Inflammation and enzymatic activation may be addressed via cryotherapy. This is a time- honored treatment; however, it is nearly impossible to achieve sufficiently low hoof temperatures with clinically available equipment.

Dimethyl sulfoxide (DMSO) is an antiinflammatory drug that scavenges hydroxyl radicals, decreases edema, and therefore is used to counteract the effects of ischemia-reperfusion injury. Although the involvement of ischemia-reperfusion and oxygen free radicals in the pathogenesis of laminitis is unclear, the fact that a biphasic decrease in laminar perfusion normalizes or increases during the intervening period suggests that hyperemia and subsequent ischemia-reperfusion injury may play a role. The reason DMSO has not been shown to be particularly effective in preventing or treating laminitis could be that ischemia-reperfusion injury does not occur or the dose or timing of DMSO is not appropriate. One should administer DMSO, if used, at a dose of 0.1 to 1.0 g/kg intravenously diluted in a polyionic fluid with dextrose to a concentration of 10% to 20% every 8 to 12 hours.

Drugs that reduce matrix metalloprotein enzyme activity are being administered by some clinicians to horses with or at risk of laminitis. Although hopes are that reduction of this enzyme activity will protect the laminae from insult, this has not been proven. There is evidence that MMP inhibitors commonly used in people are not effective in horses.

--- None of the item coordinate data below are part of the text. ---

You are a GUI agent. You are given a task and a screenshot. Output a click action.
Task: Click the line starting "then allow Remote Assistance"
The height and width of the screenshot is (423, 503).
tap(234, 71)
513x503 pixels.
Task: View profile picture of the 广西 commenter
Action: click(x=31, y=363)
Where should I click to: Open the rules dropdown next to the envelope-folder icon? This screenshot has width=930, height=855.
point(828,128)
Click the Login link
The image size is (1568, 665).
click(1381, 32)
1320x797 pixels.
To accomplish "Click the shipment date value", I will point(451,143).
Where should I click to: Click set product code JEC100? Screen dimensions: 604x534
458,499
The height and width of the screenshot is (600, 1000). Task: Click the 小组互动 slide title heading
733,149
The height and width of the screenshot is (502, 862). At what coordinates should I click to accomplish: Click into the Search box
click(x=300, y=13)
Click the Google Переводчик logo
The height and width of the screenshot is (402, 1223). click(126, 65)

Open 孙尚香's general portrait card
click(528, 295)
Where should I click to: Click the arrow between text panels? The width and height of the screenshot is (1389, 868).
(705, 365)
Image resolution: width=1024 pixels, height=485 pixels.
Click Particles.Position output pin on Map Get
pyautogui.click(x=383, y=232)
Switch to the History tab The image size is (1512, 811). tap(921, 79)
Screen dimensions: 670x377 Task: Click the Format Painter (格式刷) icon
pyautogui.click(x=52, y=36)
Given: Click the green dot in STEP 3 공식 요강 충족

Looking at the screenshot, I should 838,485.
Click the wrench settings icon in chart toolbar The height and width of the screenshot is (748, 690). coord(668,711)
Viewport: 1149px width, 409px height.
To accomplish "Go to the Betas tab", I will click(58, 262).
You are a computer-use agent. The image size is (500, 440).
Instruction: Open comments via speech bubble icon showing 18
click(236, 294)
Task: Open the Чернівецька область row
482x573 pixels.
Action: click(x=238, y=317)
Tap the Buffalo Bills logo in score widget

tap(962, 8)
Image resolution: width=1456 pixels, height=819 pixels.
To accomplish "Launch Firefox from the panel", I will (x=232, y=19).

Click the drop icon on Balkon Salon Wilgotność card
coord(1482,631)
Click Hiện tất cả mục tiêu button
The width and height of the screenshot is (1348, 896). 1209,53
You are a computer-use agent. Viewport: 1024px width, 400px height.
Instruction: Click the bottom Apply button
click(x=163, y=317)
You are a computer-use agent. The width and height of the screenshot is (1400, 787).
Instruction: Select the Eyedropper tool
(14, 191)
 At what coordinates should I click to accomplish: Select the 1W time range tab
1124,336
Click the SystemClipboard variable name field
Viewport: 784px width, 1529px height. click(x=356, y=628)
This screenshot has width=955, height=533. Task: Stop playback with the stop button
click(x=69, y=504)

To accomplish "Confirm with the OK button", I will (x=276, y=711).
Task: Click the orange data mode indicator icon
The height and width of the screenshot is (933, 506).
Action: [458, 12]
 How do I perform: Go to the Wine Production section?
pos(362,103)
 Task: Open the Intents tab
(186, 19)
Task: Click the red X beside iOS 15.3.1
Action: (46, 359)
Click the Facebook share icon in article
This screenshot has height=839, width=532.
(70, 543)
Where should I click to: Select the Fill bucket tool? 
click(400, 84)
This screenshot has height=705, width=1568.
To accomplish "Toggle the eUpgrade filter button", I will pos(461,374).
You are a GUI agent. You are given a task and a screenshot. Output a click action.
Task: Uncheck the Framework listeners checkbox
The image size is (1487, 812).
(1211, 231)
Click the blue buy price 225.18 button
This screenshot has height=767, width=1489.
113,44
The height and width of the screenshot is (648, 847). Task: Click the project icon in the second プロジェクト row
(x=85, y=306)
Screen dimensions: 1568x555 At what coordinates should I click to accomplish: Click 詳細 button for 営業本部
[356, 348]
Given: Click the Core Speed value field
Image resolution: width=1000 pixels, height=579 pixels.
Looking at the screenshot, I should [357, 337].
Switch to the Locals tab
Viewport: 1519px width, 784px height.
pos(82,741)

Efforts to reduce mechanical forces and stabilize the distal phalanx are imperative to effective treatment of acute laminitis. Horses should not be exercised during the acute stages because this can lead to increased mechanical forces that could lead to shearing of laminae. Owners should bed the stall deeply with sand or other material that provides support to the frog and provides some cushion if the horse spends long periods recumbent. Providing early and effective mechanical support of the distal phalanx can spare weakened, separating lamellae and improve the outcome. Ideally, one should institute mechanical support before or at the onset of foot pain. Frog support is one of the more effective methods of providing support to the distal phalanx and can be achieved by using roll gauze taped to the frog in the shape of a triangle. One also can use a commercially available triangular, rubber frog pad. Using a moldable material such as dental putty or a thermoplastic material, one can conform a frog support to the shape and sulci of the frog and sole, allowing for a more effective distribution of the mechanical support to the frog and subsequently the distal phalanx. One must take care to support the frog fully but not allow excessive pressure on the sole because this may increase pain.